__TASK GOAL__: Format the entries from the line containing "This screenshot has width=1456, height=818." through the line containing "pyautogui.click(x=84, y=426)" as a numbered list, omitting blank lines.

__EXERCISE MATERIAL__:
========

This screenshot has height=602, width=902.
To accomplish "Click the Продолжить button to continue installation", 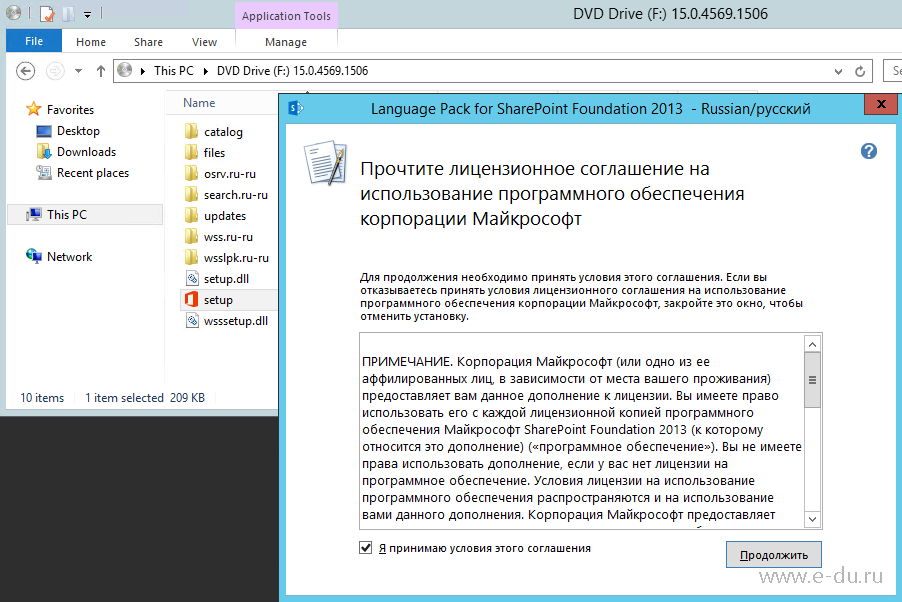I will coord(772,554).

========

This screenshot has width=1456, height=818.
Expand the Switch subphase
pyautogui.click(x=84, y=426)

========

__ANSWER__:
1. This screenshot has width=1456, height=818.
2. Expand the Switch subphase
3. pyautogui.click(x=84, y=426)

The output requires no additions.